The problem: Please print the data again exactly as given.

Dataset extract:
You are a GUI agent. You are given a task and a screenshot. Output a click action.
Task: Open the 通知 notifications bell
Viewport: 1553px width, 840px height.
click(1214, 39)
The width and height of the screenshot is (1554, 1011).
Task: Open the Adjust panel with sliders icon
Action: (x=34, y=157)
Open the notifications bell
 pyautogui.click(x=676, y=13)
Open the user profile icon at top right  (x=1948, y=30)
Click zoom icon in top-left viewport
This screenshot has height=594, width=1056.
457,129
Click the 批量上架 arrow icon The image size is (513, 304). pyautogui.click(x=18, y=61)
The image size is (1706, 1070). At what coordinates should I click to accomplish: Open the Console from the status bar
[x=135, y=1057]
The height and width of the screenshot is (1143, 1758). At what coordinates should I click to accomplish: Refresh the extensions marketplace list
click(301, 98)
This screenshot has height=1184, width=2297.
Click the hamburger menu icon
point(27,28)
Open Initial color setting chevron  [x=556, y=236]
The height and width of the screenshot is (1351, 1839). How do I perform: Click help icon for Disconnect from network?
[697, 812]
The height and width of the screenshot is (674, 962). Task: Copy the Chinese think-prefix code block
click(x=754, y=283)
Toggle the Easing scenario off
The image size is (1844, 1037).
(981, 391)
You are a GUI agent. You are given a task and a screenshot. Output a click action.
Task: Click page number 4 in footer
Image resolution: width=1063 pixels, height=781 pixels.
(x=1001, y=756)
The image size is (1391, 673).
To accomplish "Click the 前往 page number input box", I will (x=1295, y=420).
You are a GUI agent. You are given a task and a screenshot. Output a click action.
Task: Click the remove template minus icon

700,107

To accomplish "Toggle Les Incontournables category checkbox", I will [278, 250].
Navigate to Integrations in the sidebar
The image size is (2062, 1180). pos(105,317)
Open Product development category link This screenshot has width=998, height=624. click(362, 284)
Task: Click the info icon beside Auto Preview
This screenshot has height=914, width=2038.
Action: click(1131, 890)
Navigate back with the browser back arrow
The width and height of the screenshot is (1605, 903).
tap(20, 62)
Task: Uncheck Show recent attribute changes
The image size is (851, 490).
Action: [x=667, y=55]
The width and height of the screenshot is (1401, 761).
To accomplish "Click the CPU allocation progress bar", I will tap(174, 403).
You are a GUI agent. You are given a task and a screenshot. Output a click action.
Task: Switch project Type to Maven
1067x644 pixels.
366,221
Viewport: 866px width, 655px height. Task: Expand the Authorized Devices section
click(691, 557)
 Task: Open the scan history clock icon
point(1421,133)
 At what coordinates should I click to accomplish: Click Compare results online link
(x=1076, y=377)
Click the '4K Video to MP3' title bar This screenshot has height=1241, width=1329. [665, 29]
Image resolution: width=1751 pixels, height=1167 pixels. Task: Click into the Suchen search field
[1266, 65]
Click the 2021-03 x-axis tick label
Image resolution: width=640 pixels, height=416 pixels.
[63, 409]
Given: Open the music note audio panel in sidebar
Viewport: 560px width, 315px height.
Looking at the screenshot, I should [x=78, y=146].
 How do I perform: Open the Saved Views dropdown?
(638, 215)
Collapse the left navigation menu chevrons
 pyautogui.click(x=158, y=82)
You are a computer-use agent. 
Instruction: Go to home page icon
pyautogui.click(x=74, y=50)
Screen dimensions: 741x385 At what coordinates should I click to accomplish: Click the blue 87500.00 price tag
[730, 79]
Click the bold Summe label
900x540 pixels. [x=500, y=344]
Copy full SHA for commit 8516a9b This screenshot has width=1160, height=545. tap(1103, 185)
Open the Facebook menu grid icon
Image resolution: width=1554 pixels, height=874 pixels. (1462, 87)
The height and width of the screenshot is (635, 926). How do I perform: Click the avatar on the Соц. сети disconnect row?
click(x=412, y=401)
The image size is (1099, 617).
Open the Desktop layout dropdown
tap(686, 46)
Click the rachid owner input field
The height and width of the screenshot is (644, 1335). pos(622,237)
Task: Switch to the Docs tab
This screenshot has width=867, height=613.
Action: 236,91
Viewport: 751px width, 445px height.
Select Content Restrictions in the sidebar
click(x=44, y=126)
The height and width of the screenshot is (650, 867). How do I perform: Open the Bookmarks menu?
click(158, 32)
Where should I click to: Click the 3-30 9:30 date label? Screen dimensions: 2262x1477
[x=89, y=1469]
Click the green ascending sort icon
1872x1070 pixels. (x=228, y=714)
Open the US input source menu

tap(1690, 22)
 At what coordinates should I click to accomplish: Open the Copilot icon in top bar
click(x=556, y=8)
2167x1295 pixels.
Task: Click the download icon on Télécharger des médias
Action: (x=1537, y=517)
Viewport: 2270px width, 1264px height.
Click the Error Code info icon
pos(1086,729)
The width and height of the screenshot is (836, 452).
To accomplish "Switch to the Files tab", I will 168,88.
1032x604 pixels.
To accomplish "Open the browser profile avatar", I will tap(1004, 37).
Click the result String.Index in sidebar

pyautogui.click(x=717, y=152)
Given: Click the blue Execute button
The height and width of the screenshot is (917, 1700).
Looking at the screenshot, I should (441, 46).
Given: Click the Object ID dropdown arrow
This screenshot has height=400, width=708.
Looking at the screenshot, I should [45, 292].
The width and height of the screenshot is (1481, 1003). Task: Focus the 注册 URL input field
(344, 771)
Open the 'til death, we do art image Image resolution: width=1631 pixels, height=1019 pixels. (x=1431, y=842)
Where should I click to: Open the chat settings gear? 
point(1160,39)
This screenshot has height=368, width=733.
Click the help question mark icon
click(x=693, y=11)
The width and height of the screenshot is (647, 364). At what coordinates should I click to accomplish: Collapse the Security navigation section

Worked solution:
You are a GUI agent. You are given a task and a screenshot. Output a click action.
Task: Open the 通知 notifications bell
Viewport: 1553px width, 840px height.
click(1214, 39)
The width and height of the screenshot is (1554, 1011).
Task: Open the Adjust panel with sliders icon
Action: (x=34, y=157)
Open the notifications bell
 pyautogui.click(x=676, y=13)
Open the user profile icon at top right  (x=1948, y=30)
Click zoom icon in top-left viewport
This screenshot has height=594, width=1056.
457,129
Click the 批量上架 arrow icon The image size is (513, 304). pyautogui.click(x=18, y=61)
The image size is (1706, 1070). At what coordinates should I click to accomplish: Open the Console from the status bar
[x=135, y=1057]
The height and width of the screenshot is (1143, 1758). At what coordinates should I click to accomplish: Refresh the extensions marketplace list
click(301, 98)
This screenshot has height=1184, width=2297.
Click the hamburger menu icon
point(27,28)
Open Initial color setting chevron  [x=556, y=236]
The height and width of the screenshot is (1351, 1839). How do I perform: Click help icon for Disconnect from network?
[697, 812]
The height and width of the screenshot is (674, 962). Task: Copy the Chinese think-prefix code block
click(x=754, y=283)
Toggle the Easing scenario off
The image size is (1844, 1037).
(981, 391)
You are a GUI agent. You are given a task and a screenshot. Output a click action.
Task: Click page number 4 in footer
Image resolution: width=1063 pixels, height=781 pixels.
(x=1001, y=756)
The image size is (1391, 673).
To accomplish "Click the 前往 page number input box", I will (x=1295, y=420).
You are a GUI agent. You are given a task and a screenshot. Output a click action.
Task: Click the remove template minus icon

700,107

To accomplish "Toggle Les Incontournables category checkbox", I will [278, 250].
Navigate to Integrations in the sidebar
The image size is (2062, 1180). pos(105,317)
Open Product development category link This screenshot has width=998, height=624. click(362, 284)
Task: Click the info icon beside Auto Preview
This screenshot has height=914, width=2038.
Action: click(1131, 890)
Navigate back with the browser back arrow
The width and height of the screenshot is (1605, 903).
tap(20, 62)
Task: Uncheck Show recent attribute changes
The image size is (851, 490).
Action: [x=667, y=55]
The width and height of the screenshot is (1401, 761).
To accomplish "Click the CPU allocation progress bar", I will tap(174, 403).
You are a GUI agent. You are given a task and a screenshot. Output a click action.
Task: Switch project Type to Maven
1067x644 pixels.
366,221
Viewport: 866px width, 655px height. Task: Expand the Authorized Devices section
click(691, 557)
 Task: Open the scan history clock icon
point(1421,133)
 At what coordinates should I click to accomplish: Click Compare results online link
(x=1076, y=377)
Click the '4K Video to MP3' title bar This screenshot has height=1241, width=1329. [665, 29]
Image resolution: width=1751 pixels, height=1167 pixels. Task: Click into the Suchen search field
[1266, 65]
Click the 2021-03 x-axis tick label
Image resolution: width=640 pixels, height=416 pixels.
[63, 409]
Given: Open the music note audio panel in sidebar
Viewport: 560px width, 315px height.
Looking at the screenshot, I should [x=78, y=146].
 How do I perform: Open the Saved Views dropdown?
(638, 215)
Collapse the left navigation menu chevrons
 pyautogui.click(x=158, y=82)
You are a computer-use agent. 
Instruction: Go to home page icon
pyautogui.click(x=74, y=50)
Screen dimensions: 741x385 At what coordinates should I click to accomplish: Click the blue 87500.00 price tag
[730, 79]
Click the bold Summe label
900x540 pixels. [x=500, y=344]
Copy full SHA for commit 8516a9b This screenshot has width=1160, height=545. tap(1103, 185)
Open the Facebook menu grid icon
Image resolution: width=1554 pixels, height=874 pixels. (1462, 87)
The height and width of the screenshot is (635, 926). How do I perform: Click the avatar on the Соц. сети disconnect row?
click(x=412, y=401)
The image size is (1099, 617).
Open the Desktop layout dropdown
tap(686, 46)
Click the rachid owner input field
The height and width of the screenshot is (644, 1335). pos(622,237)
Task: Switch to the Docs tab
This screenshot has width=867, height=613.
Action: 236,91
Viewport: 751px width, 445px height.
Select Content Restrictions in the sidebar
click(x=44, y=126)
The height and width of the screenshot is (650, 867). How do I perform: Open the Bookmarks menu?
click(158, 32)
Where should I click to: Click the 3-30 9:30 date label? Screen dimensions: 2262x1477
[x=89, y=1469]
Click the green ascending sort icon
1872x1070 pixels. (x=228, y=714)
Open the US input source menu

tap(1690, 22)
 At what coordinates should I click to accomplish: Open the Copilot icon in top bar
click(x=556, y=8)
2167x1295 pixels.
Task: Click the download icon on Télécharger des médias
Action: (x=1537, y=517)
Viewport: 2270px width, 1264px height.
Click the Error Code info icon
pos(1086,729)
The width and height of the screenshot is (836, 452).
To accomplish "Switch to the Files tab", I will 168,88.
1032x604 pixels.
To accomplish "Open the browser profile avatar", I will tap(1004, 37).
Click the result String.Index in sidebar

pyautogui.click(x=717, y=152)
Given: Click the blue Execute button
The height and width of the screenshot is (917, 1700).
Looking at the screenshot, I should (441, 46).
Given: Click the Object ID dropdown arrow
This screenshot has height=400, width=708.
Looking at the screenshot, I should [45, 292].
The width and height of the screenshot is (1481, 1003). Task: Focus the 注册 URL input field
(344, 771)
Open the 'til death, we do art image Image resolution: width=1631 pixels, height=1019 pixels. (x=1431, y=842)
Where should I click to: Open the chat settings gear? 
point(1160,39)
This screenshot has height=368, width=733.
Click the help question mark icon
click(x=693, y=11)
The width and height of the screenshot is (647, 364). At what coordinates should I click to accomplish: Collapse the Security navigation section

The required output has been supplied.